El histórico encuentro durante el Fin de Semana de las Estrellas expone tensiones entre la liga y sus atletas.
Durante el reciente Fin de Semana del Juego de Estrellas de la WNBA, el ambiente no estuvo dominado solo por celebraciones y grandes jugadas. Fuera de la cancha, se desarrolló un encuentro clave entre las jugadoras y la liga para discutir un nuevo acuerdo laboral. Lejos de generar avances, el encuentro fue calificado por varias atletas como “una oportunidad desperdiciada” y una clara “falta de respeto”.
Con la participación de 40 jugadoras —entre ellas veteranas, novatas, estrellas y suplentes—, se trató del mayor encuentro colectivo desde la «Wubble», la burbuja sanitaria organizada en 2020 por la pandemia. La magnitud de la reunión fue una fuerte demostración del compromiso de las jugadoras por lograr un cambio significativo.
“Espero que esto acelere el proceso, para que no estemos yendo y viniendo como si quisieran probarnos a ver quién cede primero. Porque nosotras no vamos a ceder,” expresó Napheesa Collier, ala-pívot de Minnesota Lynx, vicepresidenta de la Asociación de Jugadoras y candidata al MVP esta temporada.

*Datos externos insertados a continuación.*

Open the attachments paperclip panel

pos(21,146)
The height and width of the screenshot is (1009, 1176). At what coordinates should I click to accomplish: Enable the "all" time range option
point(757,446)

La frustración es palpable. Han pasado nueve meses desde que las jugadoras rechazaron el contrato anterior y cinco desde que presentaron sus nuevas propuestas. Aun así, representantes de la liga llegaron al encuentro sin preparación ni una intención clara de negociar.
Breanna Stewart, también vicepresidenta del sindicato, lo describió con incredulidad: “Fue impactante. Apenas hubo puntos en común. Tal vez dos temas sobre los que podemos avanzar.”
Las jugadoras sienten que la liga mantiene una actitud paternalista, similar a la que mostró U.S. Soccer antes de que la selección femenina de fútbol estadounidense ganara su histórica demanda por igualdad salarial en 2019. En aquel entonces, el discurso de que las jugadoras debían estar “agradecidas” por competir fue duramente castigado por la opinión pública. Hoy, muchas atletas de la WNBA ven un paralelismo preocupante.
“La WNBA parece pensar que debemos agradecerles por dejarnos jugar,” comentaron jugadoras en privado. “Pero esa mentalidad no se aplica a los equipos masculinos, incluso cuando pierden dinero año tras año.”
La paradoja es evidente: la WNBA está en plena expansión. A partir del próximo año, la liga recibirá $200 millones anuales en derechos televisivos. El valor de las franquicias está en alza, y los patrocinadores compiten por invertir. Sin embargo, los salarios de las jugadoras permanecen estancados en $250,000, con solo un 10% de participación en los ingresos, muy lejos del 50% que se otorga en muchas ligas masculinas.
“Queremos parte de ese crecimiento,” exigió Aja Wilson, una de las figuras más destacadas del campeonato. “Lo vemos, lo entendemos, y lo vamos a exigir.”
Para Nneka Ogwumike, presidenta del sindicato de jugadoras, el mensaje para la liga es claro:
“La liga tiene una elección: colaborar como un socio justo o quedar como una autoridad que solo cedió obligada por la presión. Quizá deberían preguntarle a U.S. Soccer qué camino es mejor.”
Mientras la comisionada de la WNBA, Cathy Engelbert, insiste en que las conversaciones están en “modo escucha”, las jugadoras exigen más que palabras. Quieren un compromiso tangible que reconozca su valor, su impacto y su papel central en el crecimiento de la liga.
El momento de actuar ha llegado. Las jugadoras están organizadas, informadas y decididas. Esta vez, no basta con que las escuchen: exigen que las respeten.